One of the key features of Enzian is that we don’t (by default) do this. Enzian looks much like a NUMA system, with one socket holding the FPGA instead of a processor:

Enzian block diagram

Exactly what goes in the box marked “?” in the FPGA on the “East Side” is a very interesting question, and we talk about it a lot in the Enzian group. It’s central to almost any research application for Enzian, whether it be accelerator interface design, custom memory controllers, distributed cache coherence, or (at least) dozen other use cases.

However, a basic requirement is that the CPU on the “West Side” should get confused about what is sitting on the other end of the coherence link - after all, the protocol is designed with the fundamental assumption that the only thing that it will encounter on that link is another, identical ThunderX-1.

The upshot is that a big part of Enzian development (other than building the hardware) is dedicated to implementing firmware on the FPGA that speaks the coherence protocol in a way that the CPU expects, but at the same time allows all kinds of unconventional uses of the protocol by FPGA applications and clever software on the CPU.

We had a lot of help from Marvell in the form of documentation, advice, questions answered by email, friendly vibes, etc., but this has still been something of a challenge.

Cache coherence protocols are not built with interoperability in mind, for good reasons, and often the key reference for how they work is the implementation itself - indeed, there is rarely any distinction made between the protocol itself and the implementation. This is in contrast to the situation with Internet protocols, for example, where the protocol is defined independently of any implementation.

We may be one of the first groups to try inter-operating with an existing, proprietary cache coherence protocol that was not designed with this in mind. For this reason, we refer to the protocol we implement in Enzian as ECI (the Enzian Coherent Interconnect). ECI is designed to interoperate with an instance of CCPI (the Cavium Cache Coherent Interface).

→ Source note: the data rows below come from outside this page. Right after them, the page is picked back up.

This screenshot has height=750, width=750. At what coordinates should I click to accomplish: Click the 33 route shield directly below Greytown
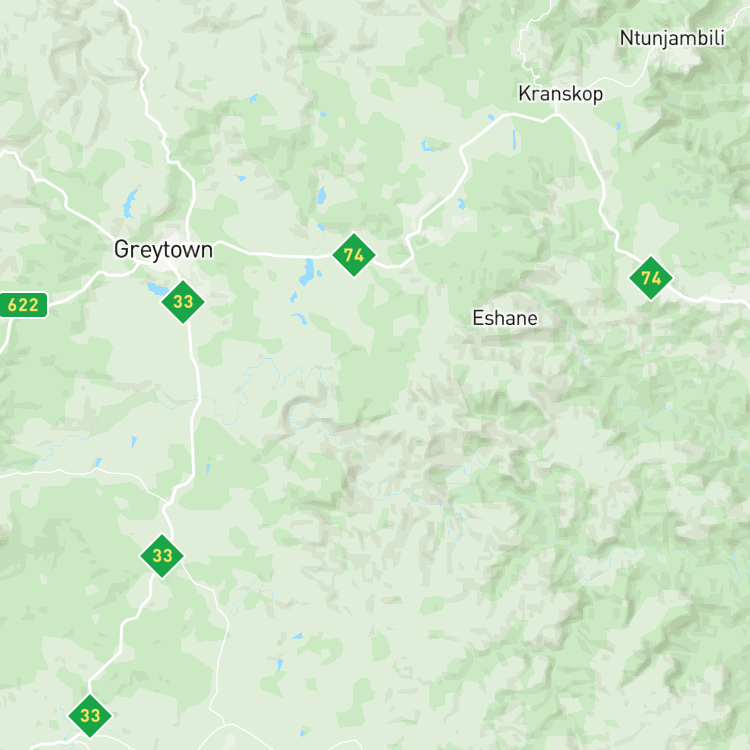(183, 302)
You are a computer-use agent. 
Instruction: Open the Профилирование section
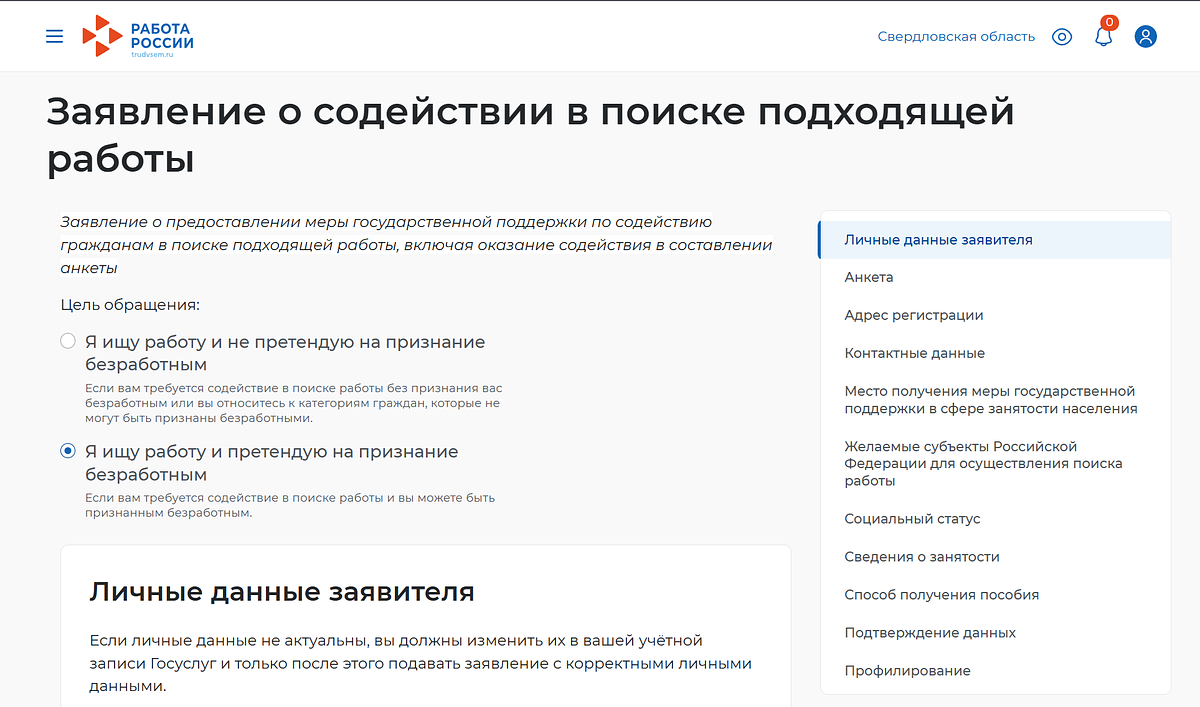pos(909,670)
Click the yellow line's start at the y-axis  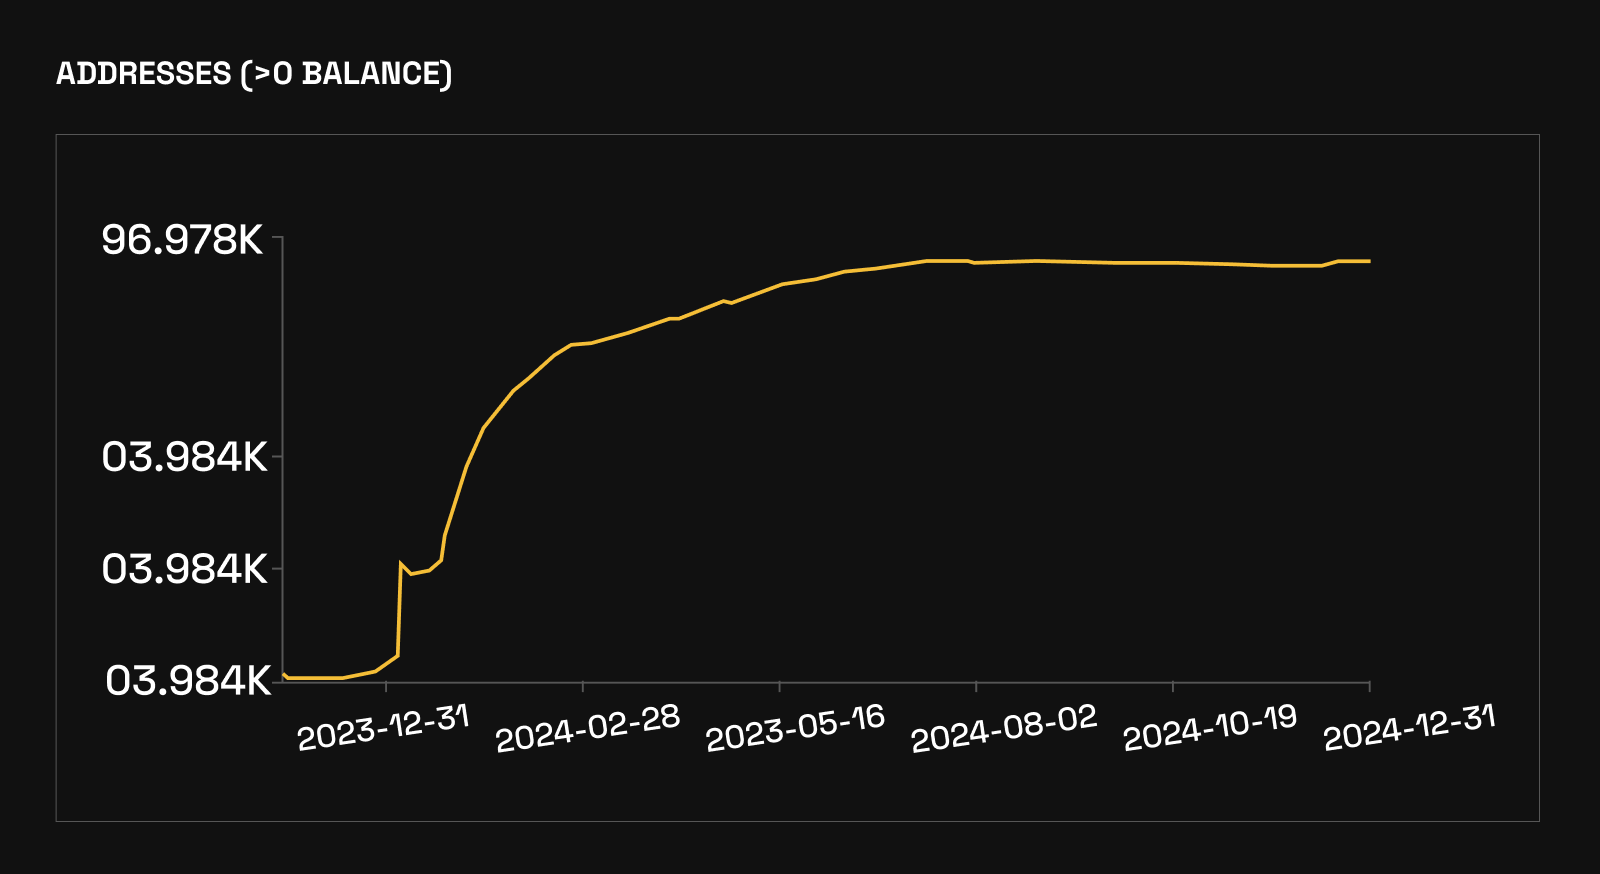point(284,674)
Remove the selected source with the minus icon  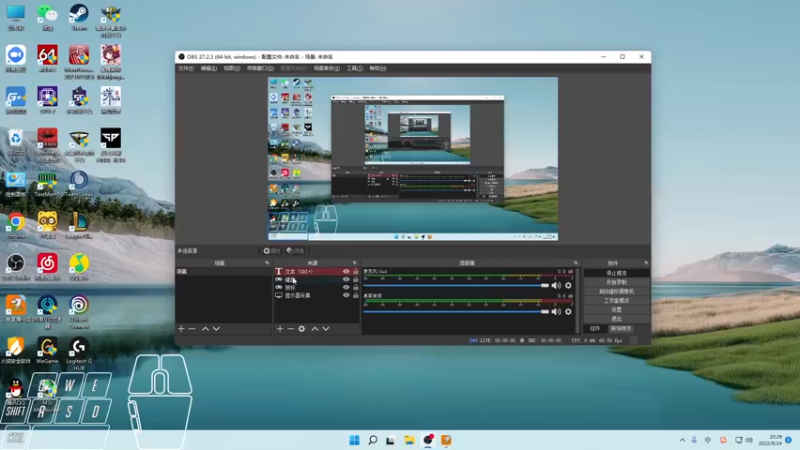point(290,328)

On the positive side, all this has caused us to develop a bunch of tools that will help a lot with application development on Enzian: simulators, ECI protocol specifications, trace analysis and debugging tools, etc. which we’ll release with the hardware as soon as it’s ready. We’ll post some more information about these over the next few weeks, and we’d like to write a paper on our experiences implementing and debugging ECI (though it’s not clear where we would publish it…).